> **Problem details**: Copy the items from the line containing "How do I perform: Click" through the end, replacing "question mark" with "info" and leaving everything else unchanged. Omit the pictures.

______________________________

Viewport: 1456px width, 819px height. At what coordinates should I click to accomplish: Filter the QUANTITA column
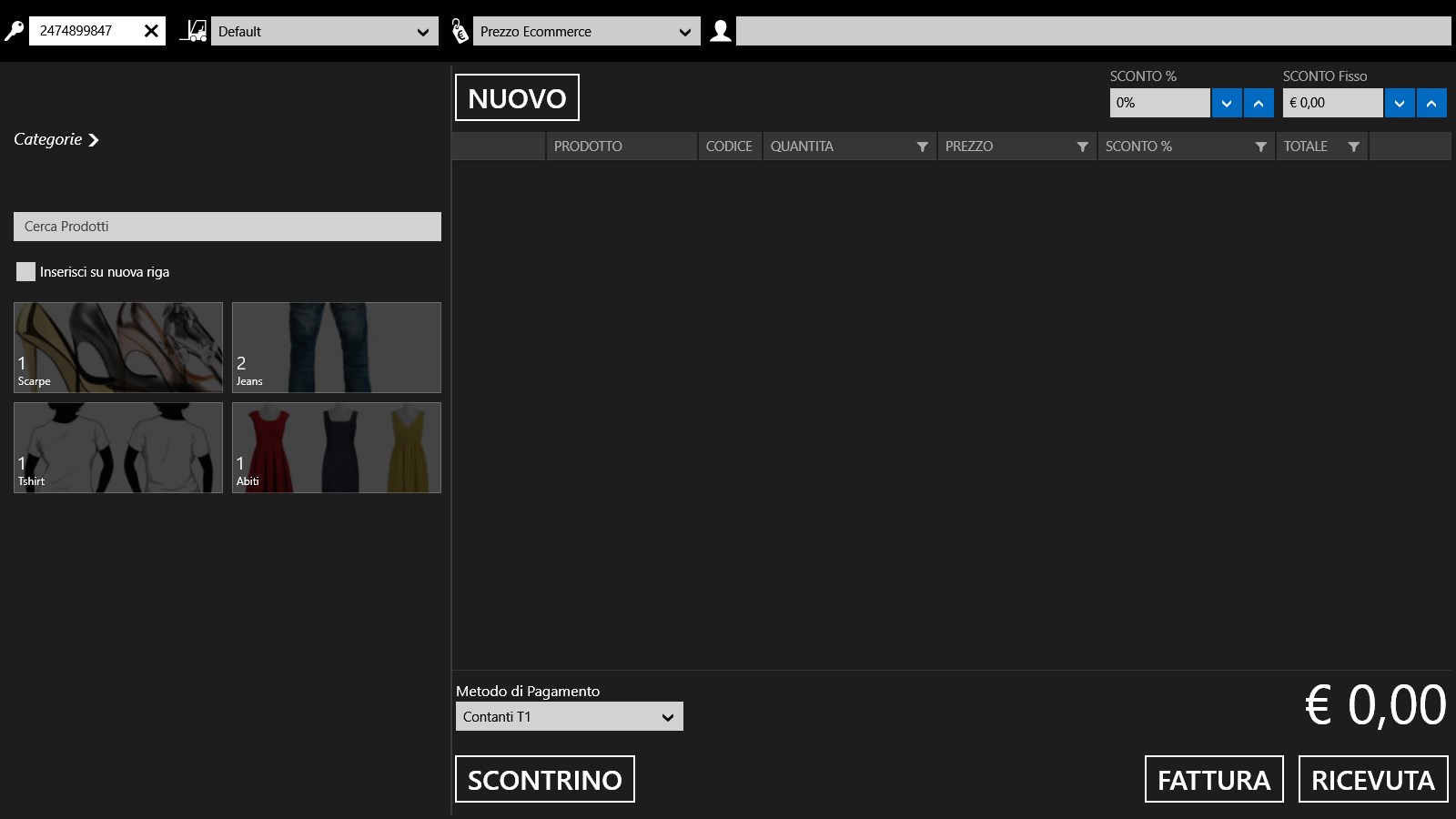click(922, 147)
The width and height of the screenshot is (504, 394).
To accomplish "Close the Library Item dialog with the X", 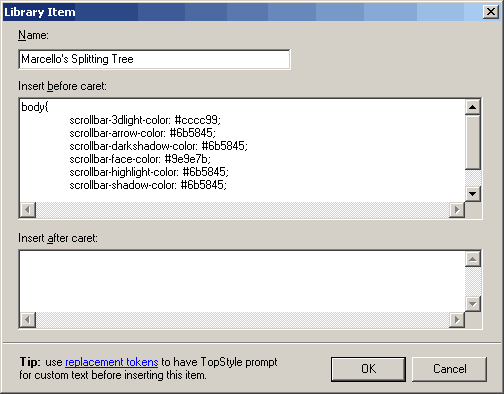I will [491, 12].
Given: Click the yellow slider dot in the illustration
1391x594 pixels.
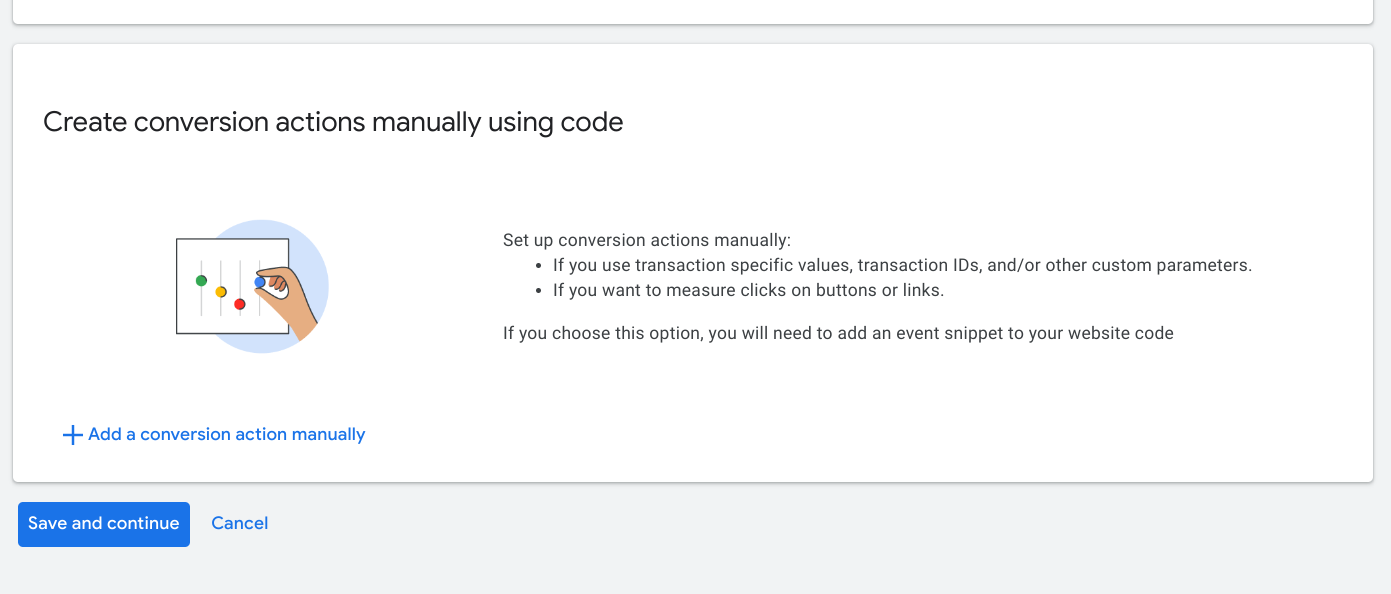Looking at the screenshot, I should [221, 292].
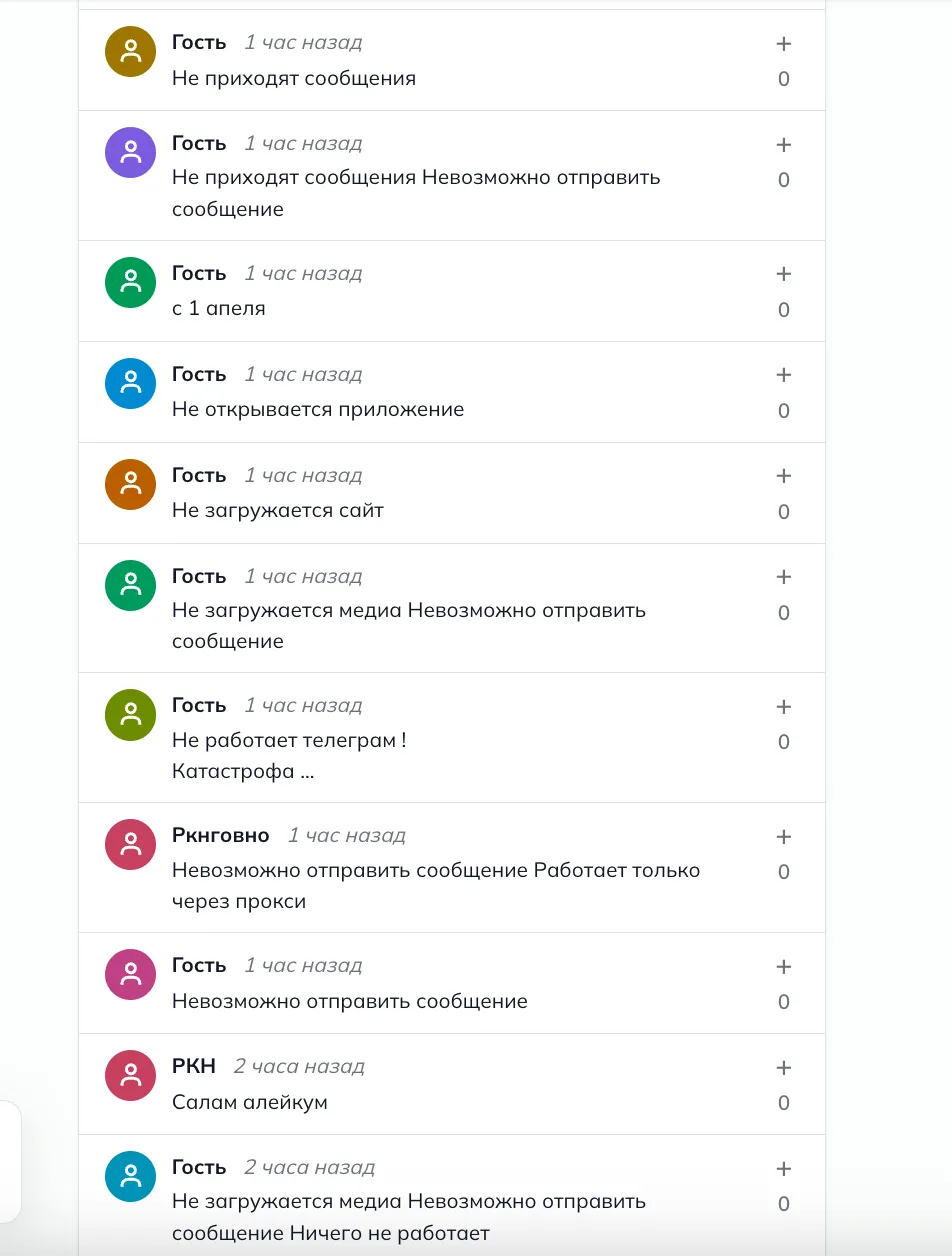
Task: Click the purple guest avatar icon
Action: 130,152
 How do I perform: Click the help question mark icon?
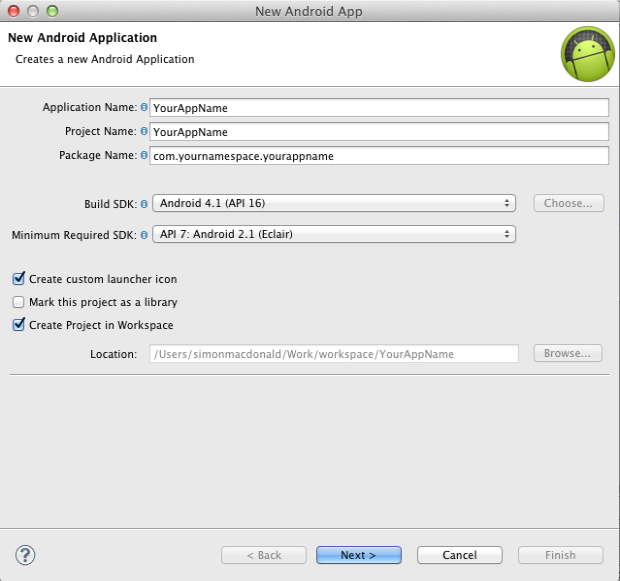pyautogui.click(x=26, y=554)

______________________________

> **Written reply**:
 How do I perform: Click the help info icon?
pyautogui.click(x=26, y=554)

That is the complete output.